*PROBLEM*
From the data below, set down exactly the lines between the one holding "Screen dimensions: 1568x782" and the one holding "You are a computer-use agent. The image", inclusive, and no others.

--*--

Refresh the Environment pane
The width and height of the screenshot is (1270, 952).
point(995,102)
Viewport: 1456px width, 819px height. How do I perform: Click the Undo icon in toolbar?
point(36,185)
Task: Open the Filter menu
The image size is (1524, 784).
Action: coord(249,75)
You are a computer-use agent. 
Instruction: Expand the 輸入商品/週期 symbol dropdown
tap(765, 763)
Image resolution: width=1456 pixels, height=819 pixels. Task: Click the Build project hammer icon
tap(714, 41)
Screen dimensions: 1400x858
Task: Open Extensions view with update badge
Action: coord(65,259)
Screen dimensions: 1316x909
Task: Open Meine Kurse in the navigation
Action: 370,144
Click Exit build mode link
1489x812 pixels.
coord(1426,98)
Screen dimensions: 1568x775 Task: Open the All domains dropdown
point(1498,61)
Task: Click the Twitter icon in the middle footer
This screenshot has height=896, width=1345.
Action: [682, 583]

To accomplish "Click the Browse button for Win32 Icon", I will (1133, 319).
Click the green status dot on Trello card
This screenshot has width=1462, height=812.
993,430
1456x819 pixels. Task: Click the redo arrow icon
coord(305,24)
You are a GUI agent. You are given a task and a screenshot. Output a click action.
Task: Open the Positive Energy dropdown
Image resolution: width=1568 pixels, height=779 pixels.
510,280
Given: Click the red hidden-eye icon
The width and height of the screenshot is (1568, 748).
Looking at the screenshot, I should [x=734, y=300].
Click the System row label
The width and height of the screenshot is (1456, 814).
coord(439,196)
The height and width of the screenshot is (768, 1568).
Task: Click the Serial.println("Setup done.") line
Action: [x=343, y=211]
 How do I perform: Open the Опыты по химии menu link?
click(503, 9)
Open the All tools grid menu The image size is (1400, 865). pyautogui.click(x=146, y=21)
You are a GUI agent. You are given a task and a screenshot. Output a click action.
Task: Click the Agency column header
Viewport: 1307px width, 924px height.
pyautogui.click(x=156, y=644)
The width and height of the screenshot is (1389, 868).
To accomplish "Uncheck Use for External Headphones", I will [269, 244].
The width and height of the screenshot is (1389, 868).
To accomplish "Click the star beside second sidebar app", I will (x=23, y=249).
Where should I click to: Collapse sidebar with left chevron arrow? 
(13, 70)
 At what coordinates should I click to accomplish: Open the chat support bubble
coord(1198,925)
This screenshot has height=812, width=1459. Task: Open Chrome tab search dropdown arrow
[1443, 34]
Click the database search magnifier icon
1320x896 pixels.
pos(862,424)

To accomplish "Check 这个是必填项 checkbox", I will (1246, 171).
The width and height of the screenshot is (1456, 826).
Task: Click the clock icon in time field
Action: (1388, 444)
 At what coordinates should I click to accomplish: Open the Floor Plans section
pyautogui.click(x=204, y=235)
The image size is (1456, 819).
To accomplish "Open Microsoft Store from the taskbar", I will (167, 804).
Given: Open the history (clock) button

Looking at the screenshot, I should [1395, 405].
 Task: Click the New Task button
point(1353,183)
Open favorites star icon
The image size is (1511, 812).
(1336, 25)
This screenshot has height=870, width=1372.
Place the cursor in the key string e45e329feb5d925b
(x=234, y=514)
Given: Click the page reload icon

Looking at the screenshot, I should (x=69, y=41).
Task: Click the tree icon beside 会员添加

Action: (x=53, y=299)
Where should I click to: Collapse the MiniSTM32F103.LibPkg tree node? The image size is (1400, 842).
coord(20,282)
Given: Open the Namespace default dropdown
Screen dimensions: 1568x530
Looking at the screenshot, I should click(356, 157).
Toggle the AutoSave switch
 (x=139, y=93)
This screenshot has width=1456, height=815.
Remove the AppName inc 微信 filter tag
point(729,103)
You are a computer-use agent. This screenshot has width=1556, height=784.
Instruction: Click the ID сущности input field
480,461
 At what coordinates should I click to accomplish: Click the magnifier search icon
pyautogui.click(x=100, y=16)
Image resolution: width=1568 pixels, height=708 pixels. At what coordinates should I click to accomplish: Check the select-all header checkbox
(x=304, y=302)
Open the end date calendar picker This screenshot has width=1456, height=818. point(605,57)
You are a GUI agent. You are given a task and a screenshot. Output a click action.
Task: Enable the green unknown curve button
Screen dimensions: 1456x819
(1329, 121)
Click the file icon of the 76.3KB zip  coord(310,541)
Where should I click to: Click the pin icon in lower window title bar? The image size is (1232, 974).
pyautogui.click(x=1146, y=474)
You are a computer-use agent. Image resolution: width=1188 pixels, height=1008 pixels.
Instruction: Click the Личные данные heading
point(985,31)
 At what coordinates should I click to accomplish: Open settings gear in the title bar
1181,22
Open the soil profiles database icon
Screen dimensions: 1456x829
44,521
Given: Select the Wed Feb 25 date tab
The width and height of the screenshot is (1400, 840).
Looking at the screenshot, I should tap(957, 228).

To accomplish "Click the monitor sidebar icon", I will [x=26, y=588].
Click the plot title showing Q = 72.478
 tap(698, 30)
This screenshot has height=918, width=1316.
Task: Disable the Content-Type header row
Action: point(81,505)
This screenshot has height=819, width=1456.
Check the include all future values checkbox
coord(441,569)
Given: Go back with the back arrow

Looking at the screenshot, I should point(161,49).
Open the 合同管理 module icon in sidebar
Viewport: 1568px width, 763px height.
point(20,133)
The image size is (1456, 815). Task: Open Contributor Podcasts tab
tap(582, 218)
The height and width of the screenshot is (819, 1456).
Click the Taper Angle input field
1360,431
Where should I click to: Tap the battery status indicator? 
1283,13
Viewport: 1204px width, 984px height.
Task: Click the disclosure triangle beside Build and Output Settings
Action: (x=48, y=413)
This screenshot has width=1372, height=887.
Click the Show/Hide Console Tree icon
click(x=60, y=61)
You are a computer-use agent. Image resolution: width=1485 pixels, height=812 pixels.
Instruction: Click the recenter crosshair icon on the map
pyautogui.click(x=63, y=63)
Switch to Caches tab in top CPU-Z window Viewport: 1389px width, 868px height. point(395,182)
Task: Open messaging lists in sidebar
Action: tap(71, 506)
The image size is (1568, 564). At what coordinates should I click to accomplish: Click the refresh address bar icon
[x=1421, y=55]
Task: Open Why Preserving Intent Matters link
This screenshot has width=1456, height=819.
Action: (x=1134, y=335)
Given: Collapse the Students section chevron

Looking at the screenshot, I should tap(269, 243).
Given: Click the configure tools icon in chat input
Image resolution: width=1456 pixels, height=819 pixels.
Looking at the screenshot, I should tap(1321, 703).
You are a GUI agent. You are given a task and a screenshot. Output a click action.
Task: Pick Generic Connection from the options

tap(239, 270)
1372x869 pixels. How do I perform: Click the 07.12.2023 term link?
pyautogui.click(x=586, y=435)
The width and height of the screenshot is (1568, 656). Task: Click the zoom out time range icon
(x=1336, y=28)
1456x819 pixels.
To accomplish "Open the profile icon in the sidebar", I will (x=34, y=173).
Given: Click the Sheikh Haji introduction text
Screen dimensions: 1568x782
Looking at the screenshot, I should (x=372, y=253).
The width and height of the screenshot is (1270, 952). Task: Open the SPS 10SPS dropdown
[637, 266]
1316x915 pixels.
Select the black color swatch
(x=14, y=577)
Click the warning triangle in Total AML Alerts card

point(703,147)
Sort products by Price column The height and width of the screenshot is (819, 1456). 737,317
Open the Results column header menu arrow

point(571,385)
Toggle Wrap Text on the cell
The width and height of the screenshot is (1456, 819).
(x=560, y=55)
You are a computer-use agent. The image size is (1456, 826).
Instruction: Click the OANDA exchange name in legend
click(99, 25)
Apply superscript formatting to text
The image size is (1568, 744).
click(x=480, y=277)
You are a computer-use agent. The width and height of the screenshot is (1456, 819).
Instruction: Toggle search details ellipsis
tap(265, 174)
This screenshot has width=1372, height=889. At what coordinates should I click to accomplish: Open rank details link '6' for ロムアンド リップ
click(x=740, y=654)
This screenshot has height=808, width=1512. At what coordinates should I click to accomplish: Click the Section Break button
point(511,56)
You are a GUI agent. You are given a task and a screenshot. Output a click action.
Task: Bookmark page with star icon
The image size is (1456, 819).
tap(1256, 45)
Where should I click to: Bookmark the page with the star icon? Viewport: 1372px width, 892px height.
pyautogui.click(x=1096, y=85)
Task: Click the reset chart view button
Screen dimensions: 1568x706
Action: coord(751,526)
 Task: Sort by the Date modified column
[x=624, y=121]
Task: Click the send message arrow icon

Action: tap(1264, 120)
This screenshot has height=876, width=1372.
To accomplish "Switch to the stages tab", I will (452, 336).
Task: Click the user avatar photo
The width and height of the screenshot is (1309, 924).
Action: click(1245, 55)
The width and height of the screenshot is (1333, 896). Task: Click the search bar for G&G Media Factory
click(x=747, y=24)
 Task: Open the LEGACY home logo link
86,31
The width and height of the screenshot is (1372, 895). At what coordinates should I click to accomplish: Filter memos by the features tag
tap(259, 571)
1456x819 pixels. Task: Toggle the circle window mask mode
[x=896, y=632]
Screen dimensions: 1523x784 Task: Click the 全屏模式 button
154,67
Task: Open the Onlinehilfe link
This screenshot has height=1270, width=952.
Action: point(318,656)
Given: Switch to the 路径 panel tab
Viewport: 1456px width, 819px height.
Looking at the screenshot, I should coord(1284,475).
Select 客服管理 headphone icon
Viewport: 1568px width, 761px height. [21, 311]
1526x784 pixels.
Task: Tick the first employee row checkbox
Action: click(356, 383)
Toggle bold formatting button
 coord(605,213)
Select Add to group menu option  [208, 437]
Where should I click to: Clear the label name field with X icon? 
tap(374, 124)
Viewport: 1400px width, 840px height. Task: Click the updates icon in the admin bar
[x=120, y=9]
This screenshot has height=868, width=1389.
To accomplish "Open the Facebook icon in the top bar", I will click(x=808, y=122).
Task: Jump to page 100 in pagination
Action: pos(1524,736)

--*--

*THE ANSWER*
Screen dimensions: 1568x782
Looking at the screenshot, I should (x=372, y=253).
The width and height of the screenshot is (1270, 952). Task: Open the SPS 10SPS dropdown
[637, 266]
1316x915 pixels.
Select the black color swatch
(x=14, y=577)
Click the warning triangle in Total AML Alerts card

point(703,147)
Sort products by Price column The height and width of the screenshot is (819, 1456). 737,317
Open the Results column header menu arrow

point(571,385)
Toggle Wrap Text on the cell
The width and height of the screenshot is (1456, 819).
(x=560, y=55)
You are a computer-use agent. The image size is (1456, 826).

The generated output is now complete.